Given request.
Which lines in the records contain the string "This"? Collect every such line and copy it out, matching case exactly.

Records for processing.
--------
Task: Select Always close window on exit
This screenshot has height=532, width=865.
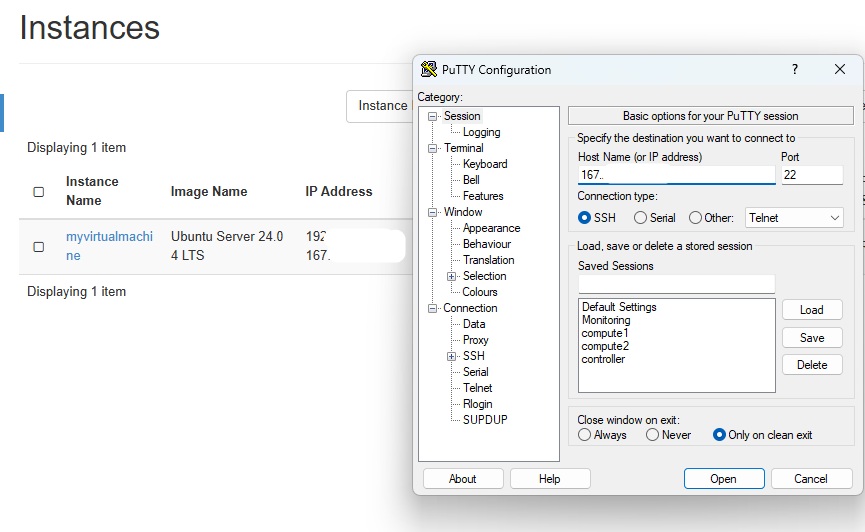Action: tap(584, 435)
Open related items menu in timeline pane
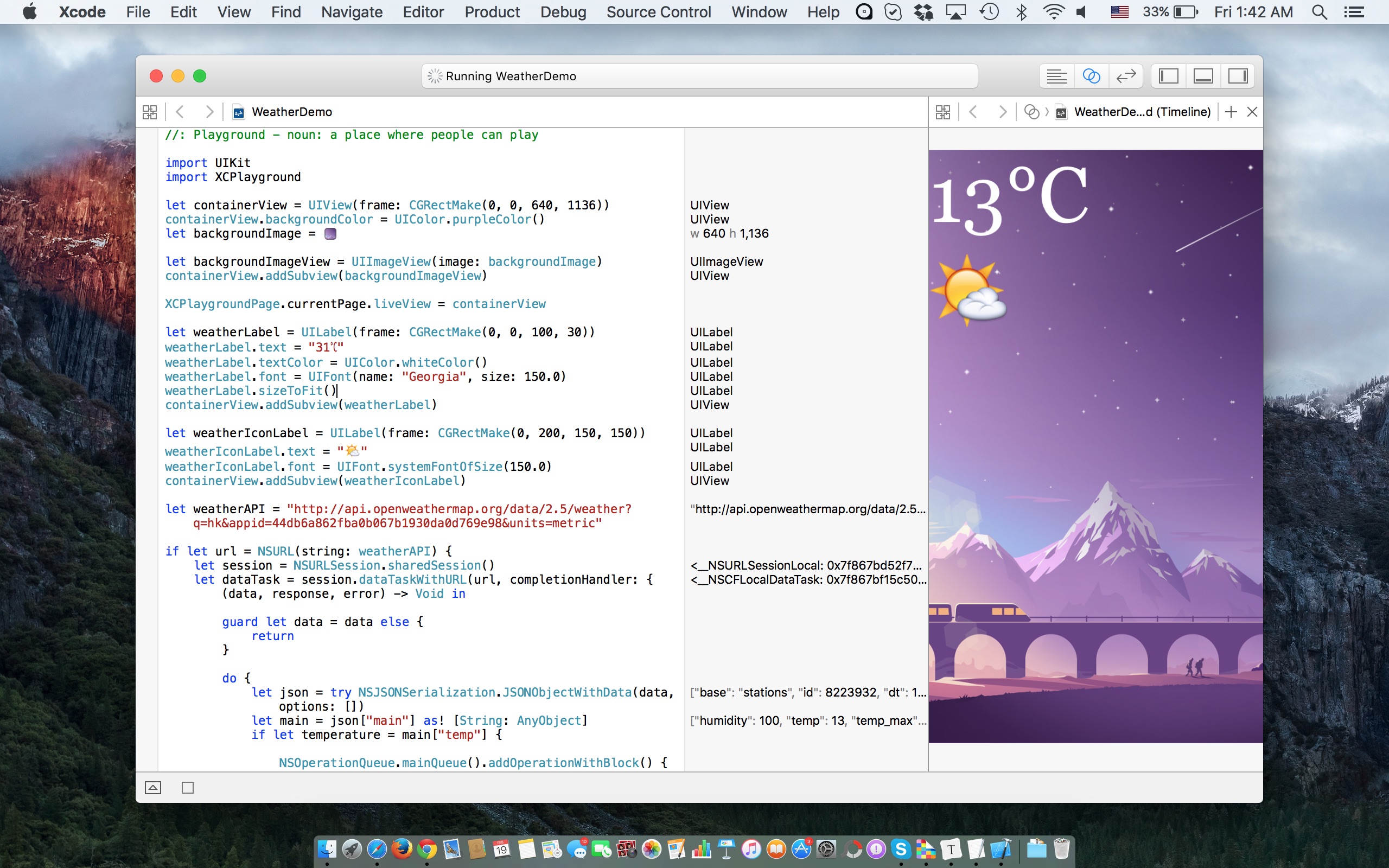1389x868 pixels. click(x=942, y=112)
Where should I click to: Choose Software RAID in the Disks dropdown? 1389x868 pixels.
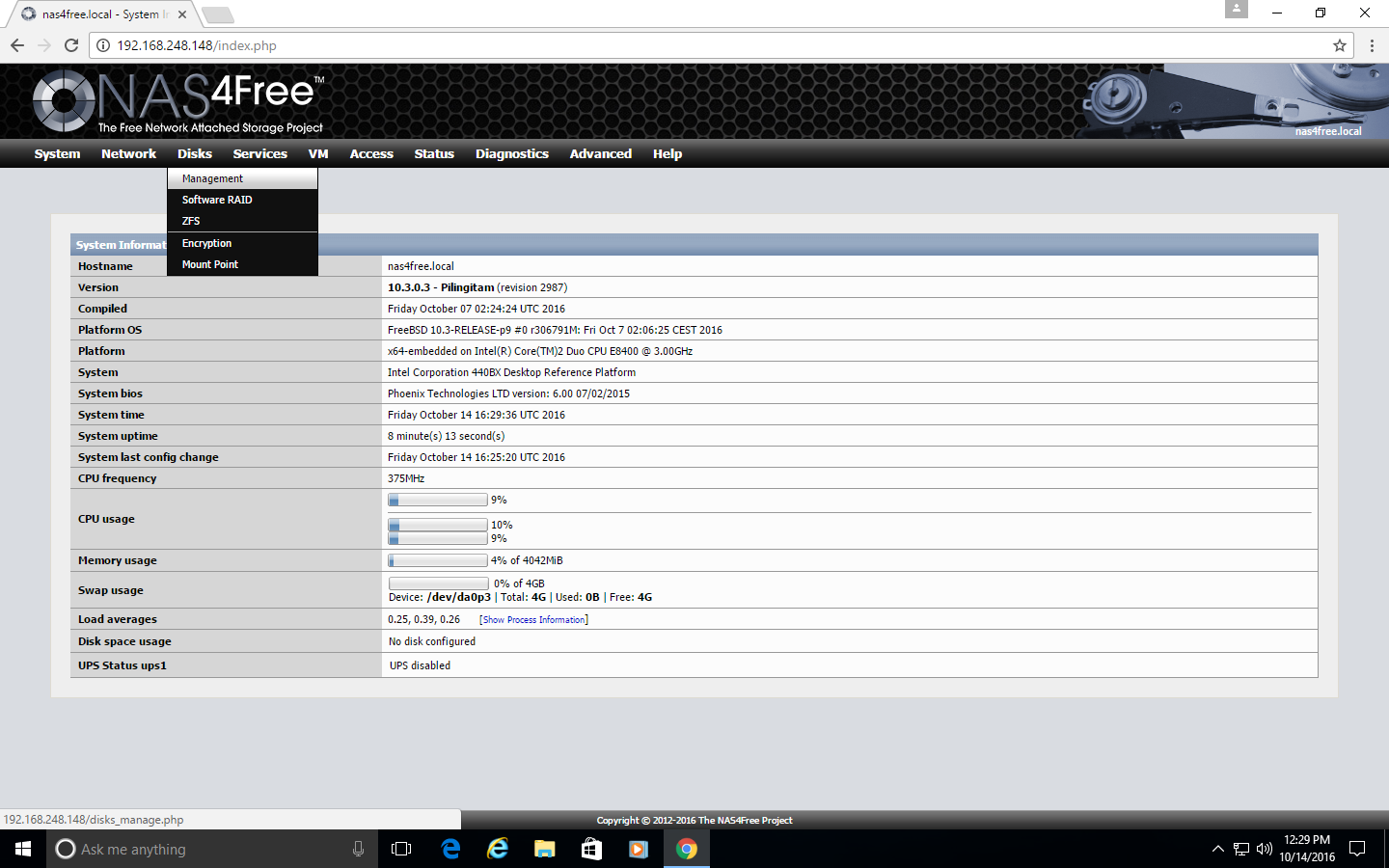[217, 200]
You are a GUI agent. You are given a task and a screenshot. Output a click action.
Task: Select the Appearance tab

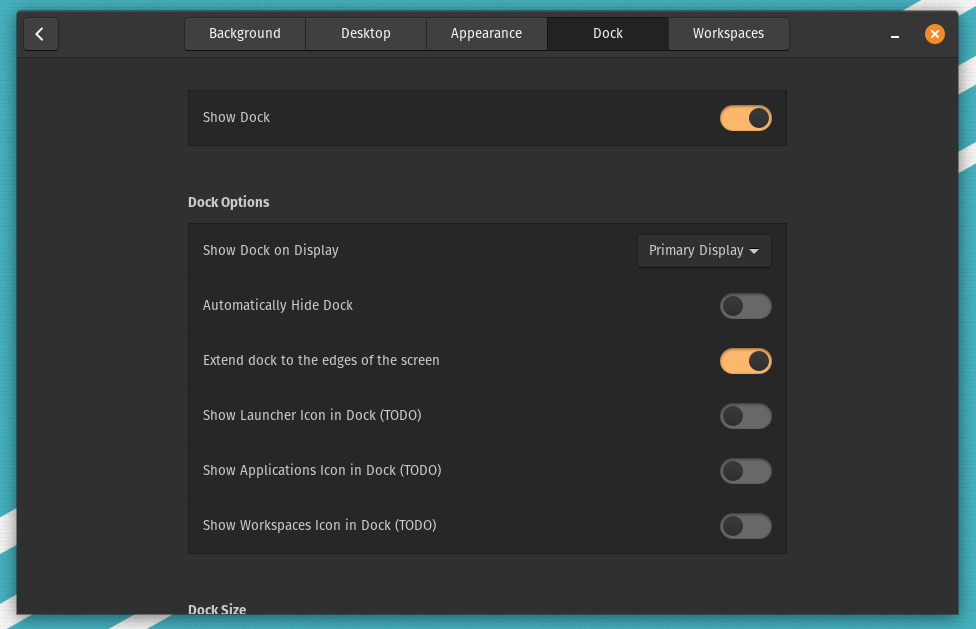click(486, 34)
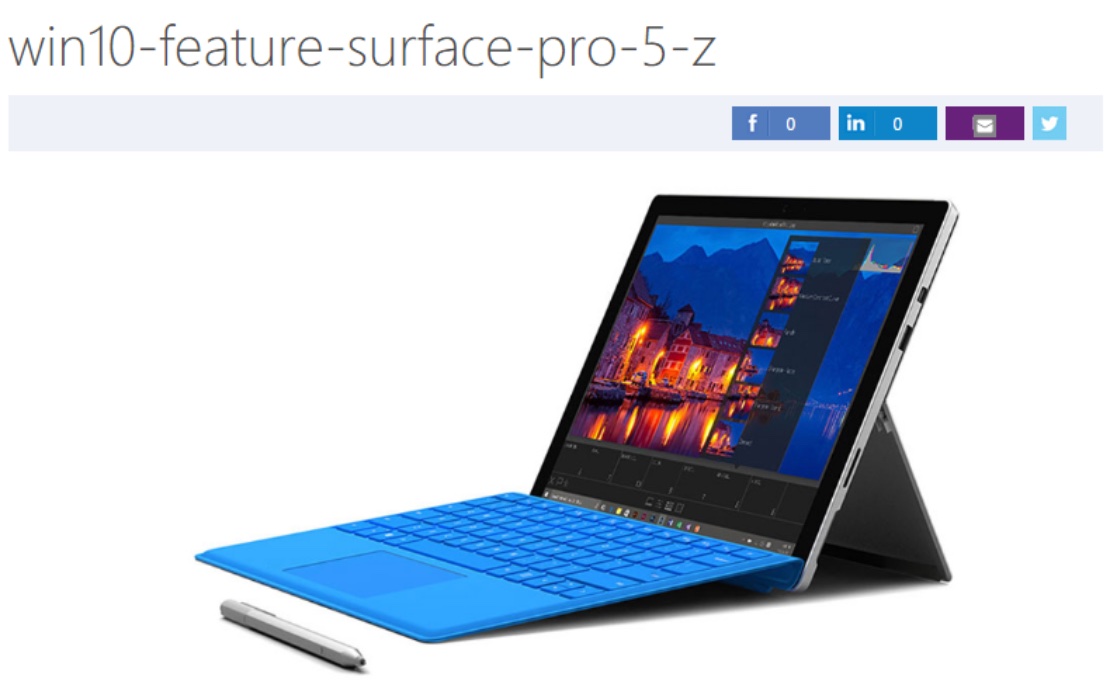Click the blue touchpad on the Type Cover

(374, 571)
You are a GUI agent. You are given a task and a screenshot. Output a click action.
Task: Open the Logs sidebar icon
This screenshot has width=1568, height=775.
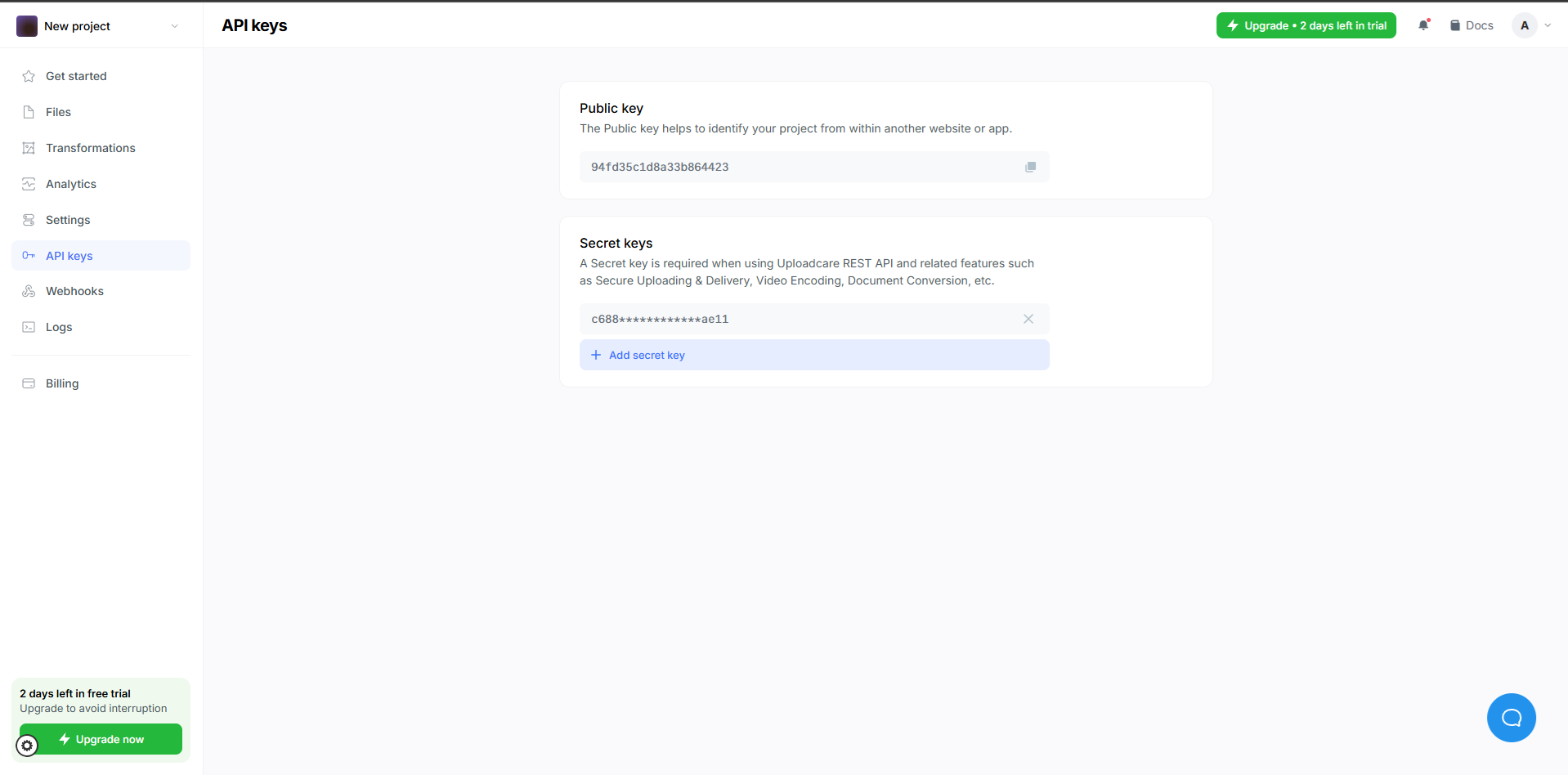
--------
Task output.
This screenshot has height=532, width=865.
This screenshot has width=1568, height=775.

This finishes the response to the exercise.